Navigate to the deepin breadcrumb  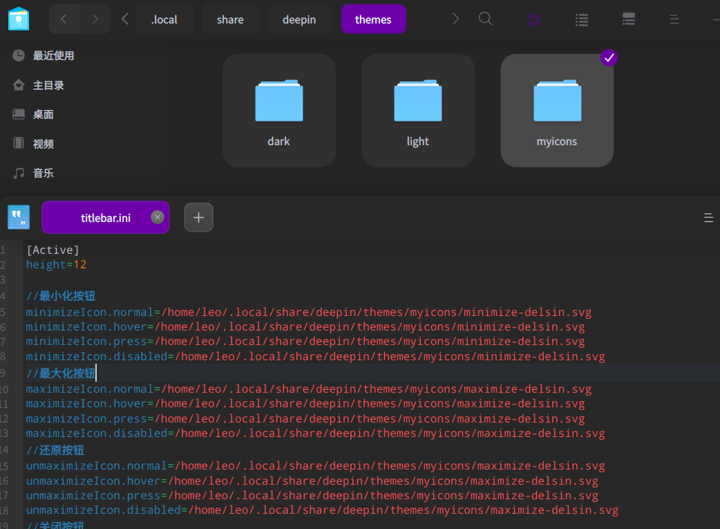click(299, 19)
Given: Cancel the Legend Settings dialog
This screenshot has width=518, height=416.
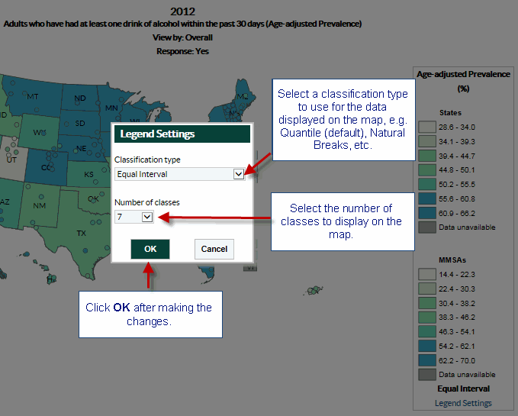Looking at the screenshot, I should (214, 249).
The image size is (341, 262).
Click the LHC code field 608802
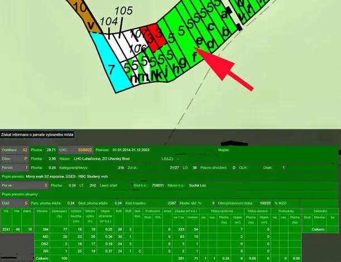[x=85, y=150]
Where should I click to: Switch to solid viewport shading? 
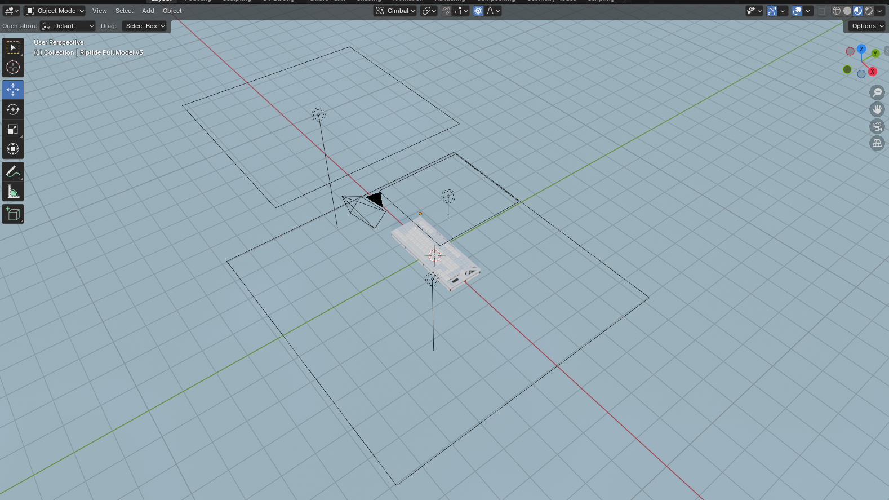[847, 11]
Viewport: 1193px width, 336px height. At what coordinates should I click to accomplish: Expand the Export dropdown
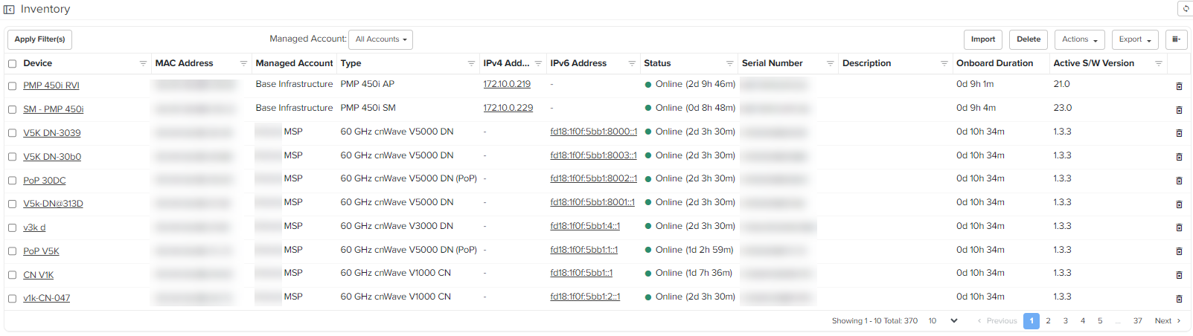point(1134,39)
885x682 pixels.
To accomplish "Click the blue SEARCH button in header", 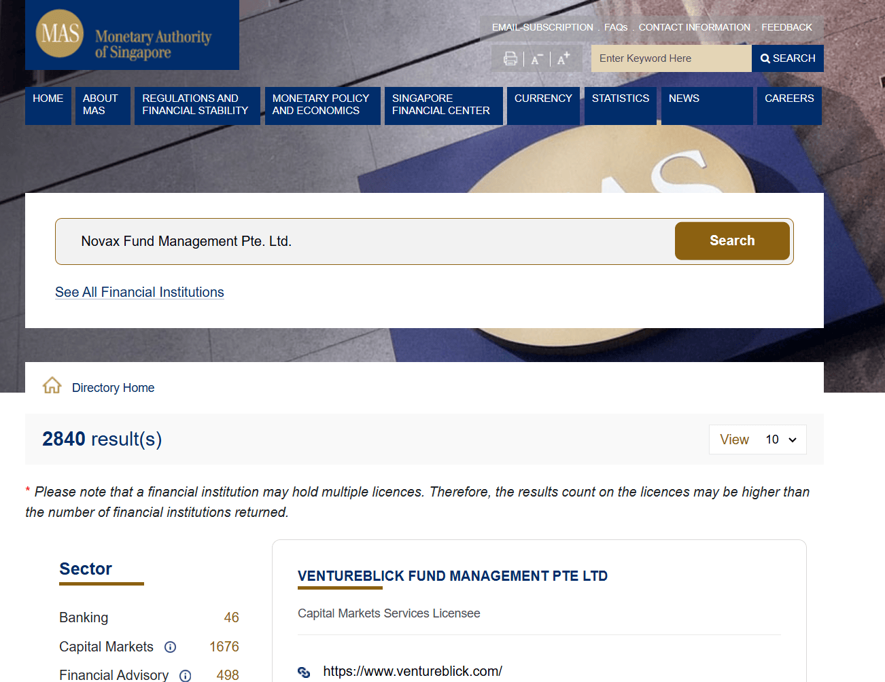I will pyautogui.click(x=788, y=58).
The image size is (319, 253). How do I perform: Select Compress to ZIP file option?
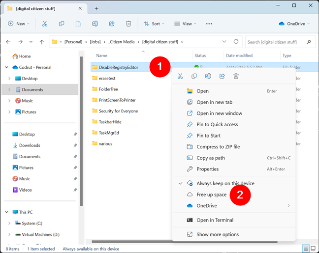218,146
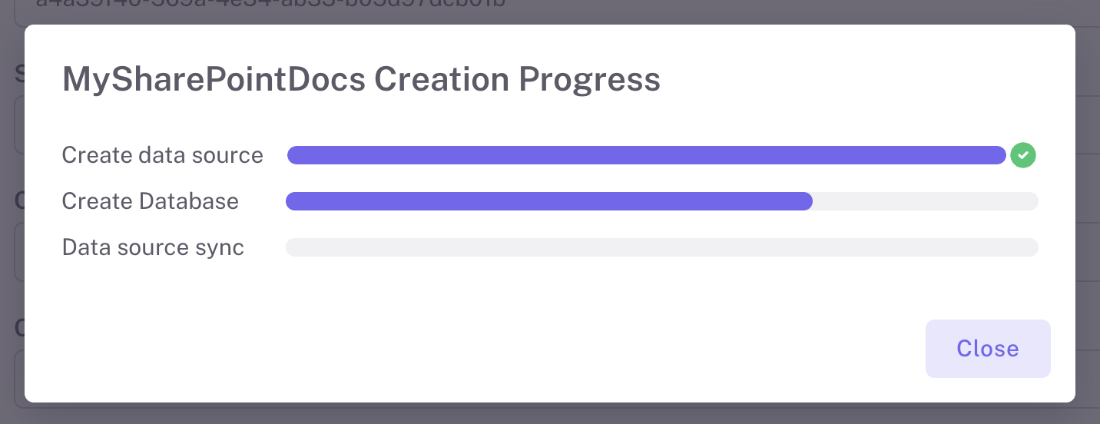Click the 'Data source sync' step label
The image size is (1100, 424).
click(x=153, y=247)
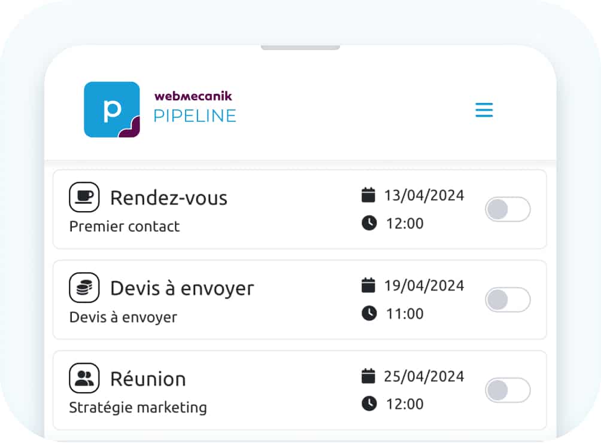The width and height of the screenshot is (601, 443).
Task: Open the hamburger navigation menu
Action: (484, 110)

※ ※ ※

**GOAL OF THE EXERCISE:**
Copy everything above from the line holding "Click the LHC code field 608802" down to the line holding "885x682 pixels.", both ends included, exactly as it stands and without the pictures.

**SOLUTION FOR THIS TASK:**
Click the LHC code field 608802
[x=85, y=150]
Where should I click to: Switch to solid viewport shading? 
[847, 11]
Viewport: 1193px width, 336px height. At what coordinates should I click to accomplish: Expand the Export dropdown
point(1134,39)
885x682 pixels.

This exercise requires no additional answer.